In 1983, the neighbor’s son built a house on a 2.2-acre lot outside of Carrollton where he would raise his family. One day, as the son was working in his yard, he heard the rumble of the Detroit “ticking six” motor of his father’s panel van that he had recently bought “for a good deal off a band of gypsy hippies.” As the son walked out into the driveway to see his parents climbing out of the van, his father told him he had a gift for him that would help him out. Wedged inside the synthetic-fur lined walls of the van was the little wagon.
As the years passed, the son worked tirelessly on his home with the little wagon in constant use, and the son now went by Dad. When Dad was building a brick sidewalk around his house, he excavated the sidewalk’s route by hand shoveling the dirt into the little wagon and hauling it off. The wagon was used to transport the gravel and sand and then to haul the brick around the house. Throughout it all, the little wagon hung in there, although its favorite payload was two little boys and their Scottish terrier, Crockett, who all loved to go for rides.

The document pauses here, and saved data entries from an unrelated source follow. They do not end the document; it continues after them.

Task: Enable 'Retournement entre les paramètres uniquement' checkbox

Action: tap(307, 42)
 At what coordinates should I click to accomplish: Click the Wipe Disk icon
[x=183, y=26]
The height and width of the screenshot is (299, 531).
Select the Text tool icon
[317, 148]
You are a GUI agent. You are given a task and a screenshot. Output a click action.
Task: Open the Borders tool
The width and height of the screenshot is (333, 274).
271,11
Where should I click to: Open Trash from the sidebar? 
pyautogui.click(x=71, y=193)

When landscaping occurred at the house, the wagon was there. When leaves needed raked and hauled away, the wagon was there. Soon, the neighbors took note and the wagon was used by the whole neighborhood to haul piles of bulk mulch that they collectively purchased.
It was beloved by the neighbors because the length of the wagon tongue meant that when you undid the latch the weight of the wagon would cause the wagon to fly up and self-dump — no shoveling but be careful of that tongue flying up at Mach speed. The wagon got universally used so much that it actually became a unit of measure during these mulch days, with every one keeping track of how much they owed by wagonloads … Bob got two wagons worth, while Jim’s truck is three wagonloads big.

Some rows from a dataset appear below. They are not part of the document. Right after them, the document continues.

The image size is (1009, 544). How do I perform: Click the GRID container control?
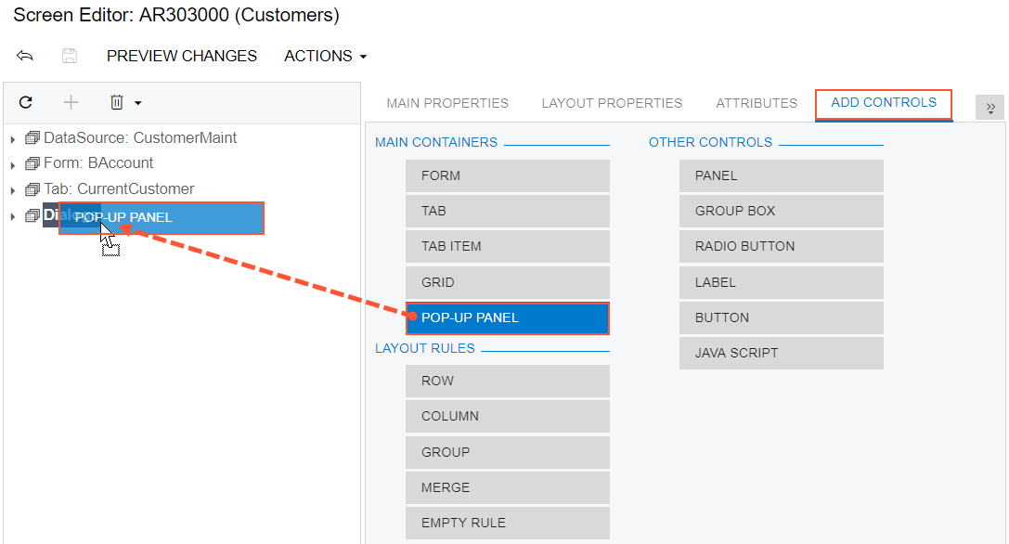pos(507,282)
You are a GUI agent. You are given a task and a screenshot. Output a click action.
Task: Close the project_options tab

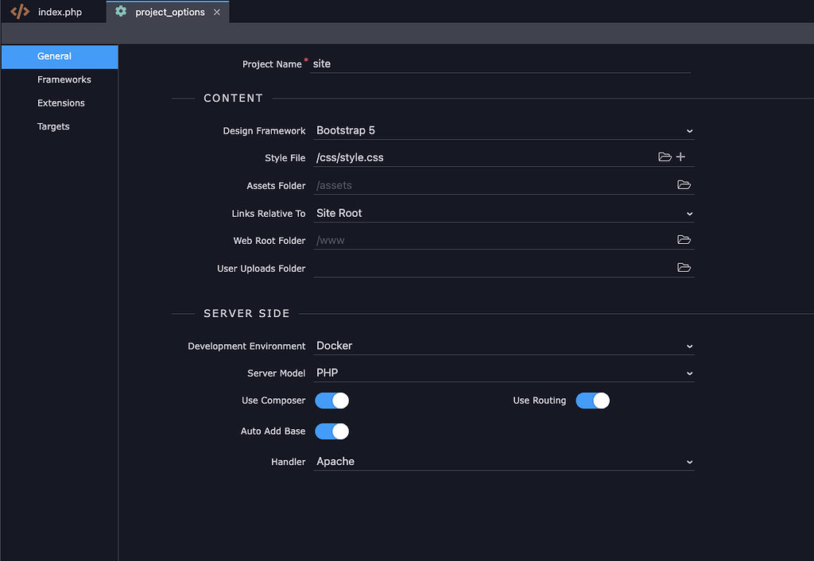pos(216,12)
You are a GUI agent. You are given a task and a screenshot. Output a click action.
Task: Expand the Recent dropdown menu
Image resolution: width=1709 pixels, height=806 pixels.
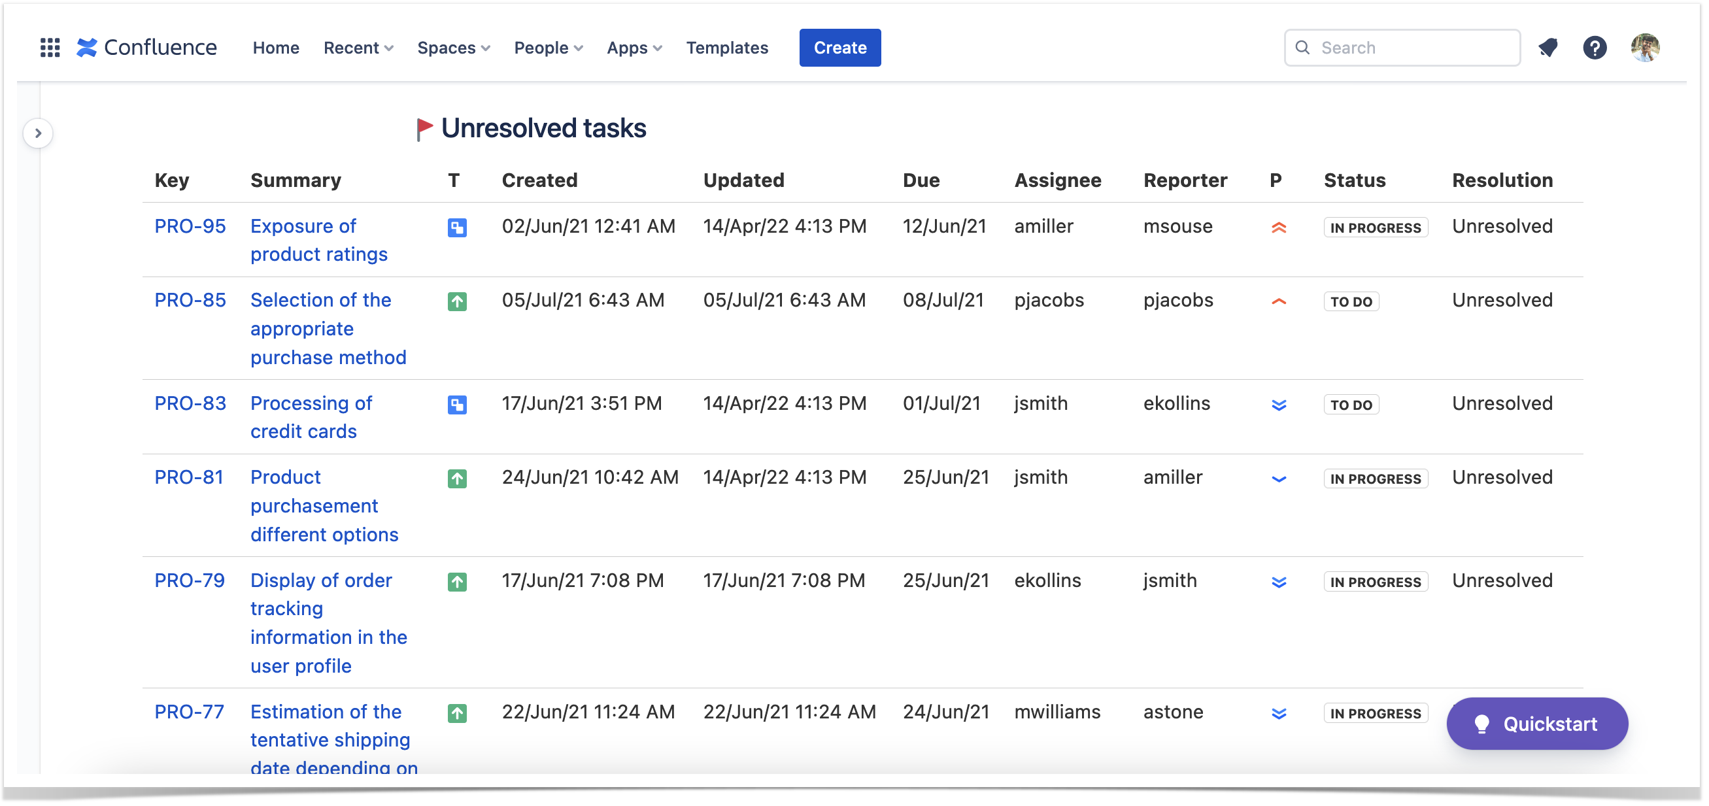click(x=358, y=48)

It was during these heydays that the little wagon began to show its age. While loading mulch on the wagon, Dad overloaded it and, when the boys and Crockett climbed aboard the walls of the wagon, it splayed out. Unable to be without a wagon, Dad took Crockett’s only chain leash that he chewed the handle off and added it to the back to help hold the wagon together. Soon after, Dad tried to move a large rock that was excavated. The weight of the rock caused the axle to bow, yet the wagon held firm and got the job done, even if it did come away with a permanent scar of the move.
Dad eventually bought a new cart for behind the tractor and sent the little wagon off to the farm. The little wagon was stored in the barn of his father-in-law and forgotten for years. After the father-in-law passed away, the family had an auction to clean out the years of accumulation. Among the auction items was the little wagon unbeknownst to the family.
One of the last lots to hit the block, most of the auction attendees had left, and as Dad’s youngest son walked up to see what was selling he saw the little wagon and was flooded with memories. The son, now a man, was the sole bidder of the wagon acquiring it for a dollar, and he pushed it back into the barn and forgot about it.
It was in the barn that his brother found it and used it, but forgot about the viciousness of the tongue when unhooked. When the brother unhooked the wagon, the tongue came up and tried to cut him down like William Munny. In a fit of rage, the brother cast the wagon over the hill.
When the man pulled the wagon out of the brambles and hauled it home, he was amazed. There in the back was Crockett’s leash still holding firm. The axle still bowed with two tires that have never gone flat and were in good shape. Some of the boards were rotten from its time in the shadowy damp abyss, but the man relined the interior of the wagon with new wood and it was as good as it was in 1953.
The little wagon hauled the mulch used for landscape in preparation for the wedding. The man still uses it to haul dirt, leaves and compost for the gardens. When the man’s Dad visited, he was overjoyed to see the little wagon. While the little wagon still is a workhorse, the most important thing it hauls is memories.